* **AVAILABLE DATA**:
○ ○ ○ ○

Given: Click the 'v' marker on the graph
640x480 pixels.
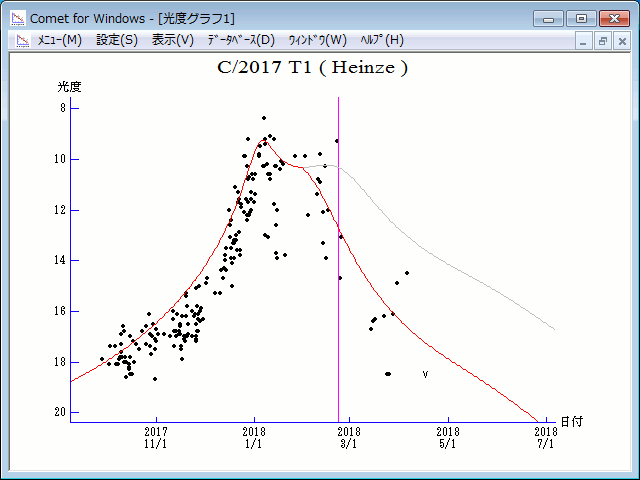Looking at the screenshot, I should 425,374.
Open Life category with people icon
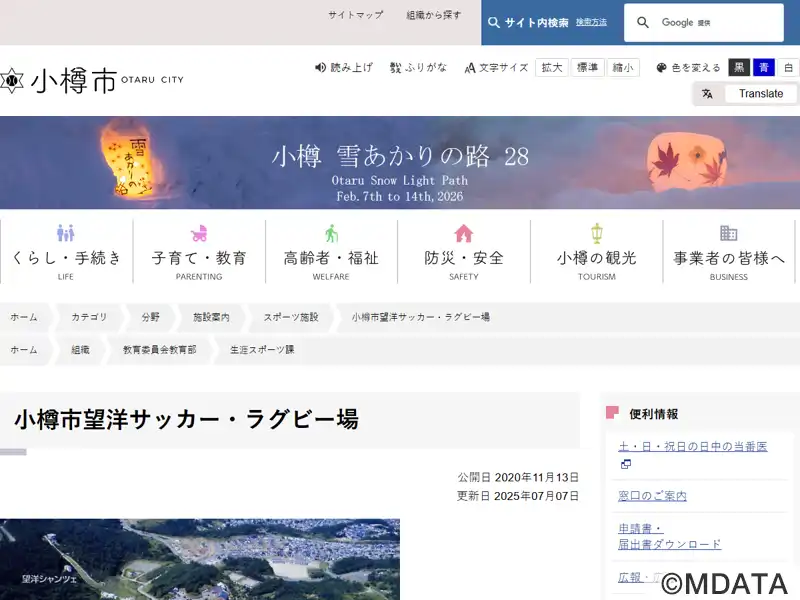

○ ○ ○ ○

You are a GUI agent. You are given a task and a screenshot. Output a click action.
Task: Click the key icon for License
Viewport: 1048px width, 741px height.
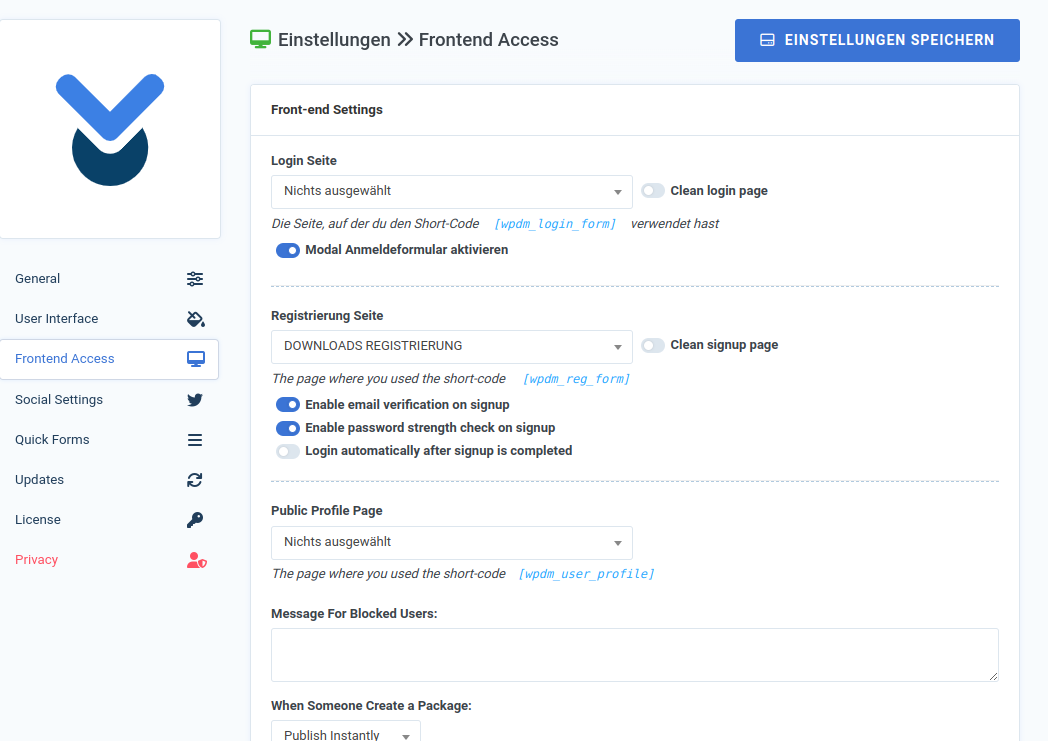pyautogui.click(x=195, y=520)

○ ○ ○ ○

* **PROMPT**: Working from the records above, find how many lines contain the string "icon" and answer with the bare number.

* **ANSWER TO THE EXERCISE**: 2